Why Mapping Software Alone Is Not Enough
Visibility into supplier networks must be paired with visibility into how workers enter those networks.
Supply chain mapping technology has advanced considerably, with AI-powered tools now capable of building multi-tier supplier networks without relying solely on questionnaires. These platforms can identify concentration risks, geopolitical exposure, and commodity-level forced labor flags at scale. But even the most sophisticated mapping tools have a structural blind spot: they model the flow of goods, not the flow of people.
Addressing labor recruitment risk requires a different kind of due diligence — one that asks not just who made this product, but how the workers who made it were hired, transported, housed, and paid. It requires engagement with labor standards frameworks, worker voice mechanisms, and recruitment corridor data that goes beyond what any supply chain map can show. Companies that rely exclusively on mapping software for their human rights compliance programs may be meeting the letter of some reporting requirements while missing the substance of the risk entirely.

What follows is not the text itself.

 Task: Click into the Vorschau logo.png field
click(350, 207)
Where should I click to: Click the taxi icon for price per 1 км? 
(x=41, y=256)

Effective programs layer multiple data sources: geospatial and tier-mapping intelligence, adverse media monitoring, NGO and government sanctions data, and supplier-level assessments that probe recruitment practices directly. No single tool checks every box, but companies that treat labor recruitment as a distinct and measurable risk category — rather than an assumed byproduct of supplier location data — are far better positioned to detect, prevent, and remediate exploitation before it becomes a regulatory or reputational crisis.